PROBLEM TO SOLVE | Give every entry again, exactly as it stands.
── RECORDS FOR THE EXERCISE
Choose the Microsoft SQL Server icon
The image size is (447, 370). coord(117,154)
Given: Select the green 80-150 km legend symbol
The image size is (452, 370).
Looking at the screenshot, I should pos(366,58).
────
ANSWER SECTION |
Choose the Microsoft SQL Server icon
The image size is (447, 370). coord(117,154)
Given: Select the green 80-150 km legend symbol
The image size is (452, 370).
Looking at the screenshot, I should pos(366,58).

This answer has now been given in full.